- Short exercise: Reproduce the data below word for word, from the line containing "Select the raw body type radio button" down through the line containing "coord(220,250)", both of those lines included, and nothing else.

** Begin Given records **

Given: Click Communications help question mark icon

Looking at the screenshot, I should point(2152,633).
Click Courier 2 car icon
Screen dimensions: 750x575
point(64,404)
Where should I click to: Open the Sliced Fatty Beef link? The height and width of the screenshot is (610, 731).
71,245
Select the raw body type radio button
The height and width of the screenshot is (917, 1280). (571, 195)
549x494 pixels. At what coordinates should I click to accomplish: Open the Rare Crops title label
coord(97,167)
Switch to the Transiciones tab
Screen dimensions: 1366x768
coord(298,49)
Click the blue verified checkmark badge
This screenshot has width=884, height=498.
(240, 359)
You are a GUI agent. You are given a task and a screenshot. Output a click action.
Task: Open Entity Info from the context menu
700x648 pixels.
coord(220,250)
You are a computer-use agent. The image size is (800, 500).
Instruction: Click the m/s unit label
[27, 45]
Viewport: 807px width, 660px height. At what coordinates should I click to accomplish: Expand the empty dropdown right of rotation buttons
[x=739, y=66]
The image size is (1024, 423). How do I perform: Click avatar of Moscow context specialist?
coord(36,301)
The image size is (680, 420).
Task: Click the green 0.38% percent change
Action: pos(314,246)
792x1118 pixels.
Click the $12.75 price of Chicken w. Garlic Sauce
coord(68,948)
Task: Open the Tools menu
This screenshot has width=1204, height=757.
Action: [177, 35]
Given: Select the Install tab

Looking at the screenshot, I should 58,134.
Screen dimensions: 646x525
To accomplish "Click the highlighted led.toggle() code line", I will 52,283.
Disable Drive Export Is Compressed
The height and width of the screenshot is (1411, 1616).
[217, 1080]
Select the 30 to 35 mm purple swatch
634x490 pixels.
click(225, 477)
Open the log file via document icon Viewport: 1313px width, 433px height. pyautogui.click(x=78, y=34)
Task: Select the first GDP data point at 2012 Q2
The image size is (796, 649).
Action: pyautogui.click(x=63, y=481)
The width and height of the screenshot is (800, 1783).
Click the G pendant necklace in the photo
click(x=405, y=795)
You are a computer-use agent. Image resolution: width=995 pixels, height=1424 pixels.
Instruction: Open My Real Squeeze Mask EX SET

** End Given records **

- Written answer:
Select the raw body type radio button
The height and width of the screenshot is (917, 1280). (571, 195)
549x494 pixels. At what coordinates should I click to accomplish: Open the Rare Crops title label
coord(97,167)
Switch to the Transiciones tab
Screen dimensions: 1366x768
coord(298,49)
Click the blue verified checkmark badge
This screenshot has width=884, height=498.
(240, 359)
You are a GUI agent. You are given a task and a screenshot. Output a click action.
Task: Open Entity Info from the context menu
700x648 pixels.
coord(220,250)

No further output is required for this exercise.